Investigation of IgG antibody levels among healthcare workers vaccinated with inactivated COVID-19 vaccine using indirect ELISA

Document Type : Research Article


1 Bingol University, Veterinary Faculty, Microbiology Department, 12000 Bingol/TURKEY

2 2University of Health Sciences, Fethi Sekin City Hospital, Clinic of Infectious Diseases and Clinical Microbiology, Elazig, Turkey

3 Department of Microbiology, Faculty of Veterinary Medicine, University of Firat, Elazig, Turkey

4 Department of Physiology, Faculty of Veterinary Medicine, University of Bingol, 12000, Bingol-Turkey;

5 Department of Physiology, Faculty of Medicine, University of Adıyaman, Adıyaman, Turkey

6 Department of Physiology, Faculty of Medicine, University of Inonu, Malatya, Turkey

7 Department of Histology and Embryology, Faculty of Veterinary Medicine, University of Bingol, 12000, Bingol-Turkey

8 Firat University


This study was conducted to investigate variations in SarsCoV-2-specific IgG levels over a 5-month period in healthcare workers who received two doses of CoronaVac vaccine.  Blood samples were collected from 122 participants on days 14, 56 and 150 following the second dose of the vaccination.

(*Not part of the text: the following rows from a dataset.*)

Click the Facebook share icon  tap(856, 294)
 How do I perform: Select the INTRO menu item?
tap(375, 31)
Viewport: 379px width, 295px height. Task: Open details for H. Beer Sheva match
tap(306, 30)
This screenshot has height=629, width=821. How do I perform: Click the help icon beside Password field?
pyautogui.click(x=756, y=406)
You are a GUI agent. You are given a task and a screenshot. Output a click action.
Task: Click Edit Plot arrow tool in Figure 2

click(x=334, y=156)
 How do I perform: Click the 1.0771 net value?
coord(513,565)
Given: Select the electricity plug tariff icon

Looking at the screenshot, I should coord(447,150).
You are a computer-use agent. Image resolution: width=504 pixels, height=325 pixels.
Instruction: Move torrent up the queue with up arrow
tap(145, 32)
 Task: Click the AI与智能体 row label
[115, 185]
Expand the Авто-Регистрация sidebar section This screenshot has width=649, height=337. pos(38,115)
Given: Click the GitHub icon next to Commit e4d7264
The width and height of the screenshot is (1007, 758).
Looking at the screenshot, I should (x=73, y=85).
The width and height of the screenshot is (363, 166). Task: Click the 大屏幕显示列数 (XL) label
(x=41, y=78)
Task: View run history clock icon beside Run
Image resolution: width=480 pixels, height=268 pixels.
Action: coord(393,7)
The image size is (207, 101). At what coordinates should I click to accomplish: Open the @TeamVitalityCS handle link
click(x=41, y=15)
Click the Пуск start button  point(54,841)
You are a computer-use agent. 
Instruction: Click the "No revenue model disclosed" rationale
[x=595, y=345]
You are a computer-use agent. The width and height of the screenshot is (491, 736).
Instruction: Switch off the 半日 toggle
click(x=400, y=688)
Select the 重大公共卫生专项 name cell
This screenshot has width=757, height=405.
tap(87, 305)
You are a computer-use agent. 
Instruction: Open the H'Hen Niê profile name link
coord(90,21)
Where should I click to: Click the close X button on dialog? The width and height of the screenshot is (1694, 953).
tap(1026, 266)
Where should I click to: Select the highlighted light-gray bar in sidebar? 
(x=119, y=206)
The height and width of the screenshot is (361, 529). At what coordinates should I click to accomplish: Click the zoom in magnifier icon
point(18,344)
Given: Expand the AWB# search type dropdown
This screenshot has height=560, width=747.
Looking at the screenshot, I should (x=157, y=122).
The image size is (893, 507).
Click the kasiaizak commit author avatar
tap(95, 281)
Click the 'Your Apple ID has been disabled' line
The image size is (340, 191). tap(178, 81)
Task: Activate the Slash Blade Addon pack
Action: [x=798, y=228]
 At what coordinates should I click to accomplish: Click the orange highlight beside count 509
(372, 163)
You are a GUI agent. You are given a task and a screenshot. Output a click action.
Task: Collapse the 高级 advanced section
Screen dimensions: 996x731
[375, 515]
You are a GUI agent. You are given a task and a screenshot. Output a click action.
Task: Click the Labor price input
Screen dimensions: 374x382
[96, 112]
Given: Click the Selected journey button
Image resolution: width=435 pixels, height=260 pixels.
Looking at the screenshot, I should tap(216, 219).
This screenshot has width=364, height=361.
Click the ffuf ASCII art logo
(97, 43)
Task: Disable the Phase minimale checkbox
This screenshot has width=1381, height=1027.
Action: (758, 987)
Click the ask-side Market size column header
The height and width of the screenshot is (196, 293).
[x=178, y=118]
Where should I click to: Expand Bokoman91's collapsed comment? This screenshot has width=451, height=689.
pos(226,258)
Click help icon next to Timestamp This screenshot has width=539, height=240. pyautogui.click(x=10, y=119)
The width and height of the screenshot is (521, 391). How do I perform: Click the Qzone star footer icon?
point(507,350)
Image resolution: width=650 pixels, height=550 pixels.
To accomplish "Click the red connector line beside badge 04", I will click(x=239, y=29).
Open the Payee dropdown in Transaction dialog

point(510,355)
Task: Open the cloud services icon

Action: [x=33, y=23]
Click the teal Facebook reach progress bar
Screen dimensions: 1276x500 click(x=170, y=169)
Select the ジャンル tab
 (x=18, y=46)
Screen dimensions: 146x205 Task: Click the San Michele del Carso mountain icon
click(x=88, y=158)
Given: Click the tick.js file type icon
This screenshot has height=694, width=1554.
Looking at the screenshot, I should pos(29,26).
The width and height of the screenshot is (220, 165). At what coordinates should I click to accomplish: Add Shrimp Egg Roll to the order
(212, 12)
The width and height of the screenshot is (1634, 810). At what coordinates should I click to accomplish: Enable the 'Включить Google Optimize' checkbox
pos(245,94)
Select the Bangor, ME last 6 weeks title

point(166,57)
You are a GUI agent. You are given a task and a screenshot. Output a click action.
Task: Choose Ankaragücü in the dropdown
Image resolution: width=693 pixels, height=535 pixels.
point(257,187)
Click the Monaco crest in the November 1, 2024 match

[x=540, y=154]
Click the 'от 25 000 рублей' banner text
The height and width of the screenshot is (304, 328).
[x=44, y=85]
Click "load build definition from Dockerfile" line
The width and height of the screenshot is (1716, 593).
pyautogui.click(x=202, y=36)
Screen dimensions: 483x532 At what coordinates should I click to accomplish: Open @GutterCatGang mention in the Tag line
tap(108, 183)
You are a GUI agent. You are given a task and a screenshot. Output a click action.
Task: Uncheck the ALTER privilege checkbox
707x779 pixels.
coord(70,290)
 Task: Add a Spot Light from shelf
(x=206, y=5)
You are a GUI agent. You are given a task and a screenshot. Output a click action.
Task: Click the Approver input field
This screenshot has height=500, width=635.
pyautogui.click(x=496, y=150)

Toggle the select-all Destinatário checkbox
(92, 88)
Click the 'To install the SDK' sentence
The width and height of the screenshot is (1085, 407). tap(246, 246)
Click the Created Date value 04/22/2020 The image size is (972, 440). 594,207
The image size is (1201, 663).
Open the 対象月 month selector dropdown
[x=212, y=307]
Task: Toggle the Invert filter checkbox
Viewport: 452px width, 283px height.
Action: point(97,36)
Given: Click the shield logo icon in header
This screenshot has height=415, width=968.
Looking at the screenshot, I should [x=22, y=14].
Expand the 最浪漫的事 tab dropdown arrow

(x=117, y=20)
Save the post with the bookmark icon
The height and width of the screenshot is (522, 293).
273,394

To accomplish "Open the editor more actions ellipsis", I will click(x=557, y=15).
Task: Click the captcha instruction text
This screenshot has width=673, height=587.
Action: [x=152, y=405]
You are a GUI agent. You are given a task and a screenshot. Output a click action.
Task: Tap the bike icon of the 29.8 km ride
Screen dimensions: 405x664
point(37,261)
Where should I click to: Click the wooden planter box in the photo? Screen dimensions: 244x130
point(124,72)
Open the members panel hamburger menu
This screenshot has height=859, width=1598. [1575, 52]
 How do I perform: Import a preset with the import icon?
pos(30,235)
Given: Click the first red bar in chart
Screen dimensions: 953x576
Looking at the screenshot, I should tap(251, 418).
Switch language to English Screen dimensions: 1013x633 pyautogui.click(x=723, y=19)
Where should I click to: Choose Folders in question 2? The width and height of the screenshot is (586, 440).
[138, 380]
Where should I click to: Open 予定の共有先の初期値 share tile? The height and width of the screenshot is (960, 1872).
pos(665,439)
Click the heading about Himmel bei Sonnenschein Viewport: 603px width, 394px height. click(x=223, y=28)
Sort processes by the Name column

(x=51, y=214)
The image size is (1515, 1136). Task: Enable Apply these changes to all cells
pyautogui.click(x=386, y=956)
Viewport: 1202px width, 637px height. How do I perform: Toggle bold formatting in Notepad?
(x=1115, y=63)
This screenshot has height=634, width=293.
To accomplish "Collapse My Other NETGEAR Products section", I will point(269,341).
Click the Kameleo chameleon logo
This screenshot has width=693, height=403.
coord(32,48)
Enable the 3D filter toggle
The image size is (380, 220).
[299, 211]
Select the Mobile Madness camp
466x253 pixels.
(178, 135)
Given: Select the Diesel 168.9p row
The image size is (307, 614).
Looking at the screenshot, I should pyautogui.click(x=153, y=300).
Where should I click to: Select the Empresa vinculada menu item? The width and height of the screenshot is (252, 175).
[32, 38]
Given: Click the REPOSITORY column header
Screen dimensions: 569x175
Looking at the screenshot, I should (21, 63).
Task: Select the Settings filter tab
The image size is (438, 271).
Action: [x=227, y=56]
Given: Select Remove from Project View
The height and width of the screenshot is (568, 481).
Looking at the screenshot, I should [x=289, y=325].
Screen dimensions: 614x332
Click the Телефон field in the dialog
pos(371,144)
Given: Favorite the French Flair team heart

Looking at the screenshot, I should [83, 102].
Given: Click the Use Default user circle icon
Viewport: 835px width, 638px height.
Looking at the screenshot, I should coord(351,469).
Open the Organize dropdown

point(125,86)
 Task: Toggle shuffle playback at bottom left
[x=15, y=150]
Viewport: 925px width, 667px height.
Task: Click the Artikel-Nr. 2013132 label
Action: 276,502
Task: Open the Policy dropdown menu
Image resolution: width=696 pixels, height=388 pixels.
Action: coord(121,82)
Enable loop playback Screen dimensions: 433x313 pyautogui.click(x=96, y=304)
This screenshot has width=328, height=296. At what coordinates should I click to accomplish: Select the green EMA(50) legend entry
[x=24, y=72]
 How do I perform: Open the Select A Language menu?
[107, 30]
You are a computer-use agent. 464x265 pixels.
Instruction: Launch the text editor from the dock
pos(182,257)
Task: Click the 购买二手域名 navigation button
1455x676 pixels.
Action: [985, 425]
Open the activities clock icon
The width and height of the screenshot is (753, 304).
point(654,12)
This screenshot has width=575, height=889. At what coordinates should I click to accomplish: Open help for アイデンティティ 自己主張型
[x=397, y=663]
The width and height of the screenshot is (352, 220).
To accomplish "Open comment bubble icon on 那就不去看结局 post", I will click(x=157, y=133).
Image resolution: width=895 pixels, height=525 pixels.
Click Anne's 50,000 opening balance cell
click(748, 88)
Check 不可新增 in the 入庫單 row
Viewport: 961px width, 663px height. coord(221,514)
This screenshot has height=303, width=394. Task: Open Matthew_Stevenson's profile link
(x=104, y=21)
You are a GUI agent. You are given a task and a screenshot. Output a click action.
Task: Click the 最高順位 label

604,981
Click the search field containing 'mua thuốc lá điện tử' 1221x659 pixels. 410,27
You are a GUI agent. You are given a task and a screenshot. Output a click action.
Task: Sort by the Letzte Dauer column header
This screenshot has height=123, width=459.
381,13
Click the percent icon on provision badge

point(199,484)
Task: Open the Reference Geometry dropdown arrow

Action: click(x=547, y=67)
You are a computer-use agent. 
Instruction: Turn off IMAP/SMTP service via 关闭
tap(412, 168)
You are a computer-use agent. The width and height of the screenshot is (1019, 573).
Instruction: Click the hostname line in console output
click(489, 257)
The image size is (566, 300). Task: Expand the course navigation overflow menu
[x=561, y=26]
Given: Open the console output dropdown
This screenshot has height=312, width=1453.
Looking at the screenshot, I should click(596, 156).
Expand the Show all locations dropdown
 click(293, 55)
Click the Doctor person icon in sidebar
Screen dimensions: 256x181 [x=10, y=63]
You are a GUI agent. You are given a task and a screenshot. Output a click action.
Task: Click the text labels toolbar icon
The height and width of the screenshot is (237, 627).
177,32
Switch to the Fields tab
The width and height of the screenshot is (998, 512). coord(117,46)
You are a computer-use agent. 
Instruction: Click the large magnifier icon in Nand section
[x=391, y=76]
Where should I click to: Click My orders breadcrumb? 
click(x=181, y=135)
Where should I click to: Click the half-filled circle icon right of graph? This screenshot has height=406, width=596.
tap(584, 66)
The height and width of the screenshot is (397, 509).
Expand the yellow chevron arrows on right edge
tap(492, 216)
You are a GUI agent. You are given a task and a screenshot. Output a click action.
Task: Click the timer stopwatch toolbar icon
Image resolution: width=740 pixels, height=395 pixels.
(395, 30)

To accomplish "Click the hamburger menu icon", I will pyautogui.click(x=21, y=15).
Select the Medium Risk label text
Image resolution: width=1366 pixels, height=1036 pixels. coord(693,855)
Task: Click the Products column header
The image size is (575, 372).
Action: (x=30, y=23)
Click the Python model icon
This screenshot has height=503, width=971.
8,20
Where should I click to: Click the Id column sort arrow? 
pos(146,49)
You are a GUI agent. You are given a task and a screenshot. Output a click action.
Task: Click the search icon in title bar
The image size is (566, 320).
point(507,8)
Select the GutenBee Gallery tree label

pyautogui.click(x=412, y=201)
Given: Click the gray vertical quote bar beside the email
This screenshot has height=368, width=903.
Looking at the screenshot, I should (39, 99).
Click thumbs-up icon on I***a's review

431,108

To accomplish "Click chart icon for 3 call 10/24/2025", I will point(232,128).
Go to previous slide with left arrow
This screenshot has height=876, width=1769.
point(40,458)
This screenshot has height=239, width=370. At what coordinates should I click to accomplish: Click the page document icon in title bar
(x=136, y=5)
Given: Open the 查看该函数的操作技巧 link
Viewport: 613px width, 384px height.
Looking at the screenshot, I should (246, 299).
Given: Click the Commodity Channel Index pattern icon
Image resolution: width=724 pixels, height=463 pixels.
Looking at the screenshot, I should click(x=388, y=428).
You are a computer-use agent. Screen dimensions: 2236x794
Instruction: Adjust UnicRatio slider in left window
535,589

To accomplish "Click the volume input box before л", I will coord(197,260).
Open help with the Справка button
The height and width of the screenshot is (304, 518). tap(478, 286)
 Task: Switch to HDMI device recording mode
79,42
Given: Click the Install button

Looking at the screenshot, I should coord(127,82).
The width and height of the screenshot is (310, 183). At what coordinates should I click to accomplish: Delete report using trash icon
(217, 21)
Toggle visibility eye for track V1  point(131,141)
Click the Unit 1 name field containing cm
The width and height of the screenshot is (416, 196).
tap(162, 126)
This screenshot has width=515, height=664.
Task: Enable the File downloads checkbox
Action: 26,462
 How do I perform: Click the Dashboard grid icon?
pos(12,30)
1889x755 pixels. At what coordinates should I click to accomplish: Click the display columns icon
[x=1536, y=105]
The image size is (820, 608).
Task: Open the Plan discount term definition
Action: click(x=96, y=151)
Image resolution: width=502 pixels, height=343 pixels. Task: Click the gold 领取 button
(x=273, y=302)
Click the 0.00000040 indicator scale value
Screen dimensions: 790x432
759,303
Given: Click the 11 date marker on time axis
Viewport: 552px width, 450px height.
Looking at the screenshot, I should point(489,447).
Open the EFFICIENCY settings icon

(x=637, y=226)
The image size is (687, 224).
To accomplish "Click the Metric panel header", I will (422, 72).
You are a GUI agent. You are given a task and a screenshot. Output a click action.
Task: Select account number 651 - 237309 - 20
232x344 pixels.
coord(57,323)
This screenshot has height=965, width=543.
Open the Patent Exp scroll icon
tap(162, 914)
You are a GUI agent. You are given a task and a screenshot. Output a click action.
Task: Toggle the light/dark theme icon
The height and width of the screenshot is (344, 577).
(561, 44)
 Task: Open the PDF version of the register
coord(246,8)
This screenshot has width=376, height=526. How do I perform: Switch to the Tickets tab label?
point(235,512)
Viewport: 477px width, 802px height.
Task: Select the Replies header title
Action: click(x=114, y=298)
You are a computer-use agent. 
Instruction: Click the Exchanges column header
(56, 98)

SarsCoV-2 specific IgG antibody titres of the participants were measured using the QuantiCOR ELISA kit. Demographic data of the participants were recorded. Seropositivity on 14th, 56th and 150th days in the previously uninfected group was 44.8%, 50.7% and 32.8%, respectively. In the previously infected group, seropositivity was detected in 87.2%, 92.7% and 43.6% of the participants, respectively. While a statistically significant difference was determined between the two groups in terms of seropositivity on the 14th and 56th days, no statistical difference was found on the 150th day. The data of this study indicated that the CoronaVac vaccine provided sufficient immunity in previously infected individuals, though the duration of immunity was short. It is suggested that CoronaVac vaccine would be more appropriate to use as a booster in order to increase the effectiveness of a vaccine rather than the first vaccination, or to vaccinate people who have been infected before.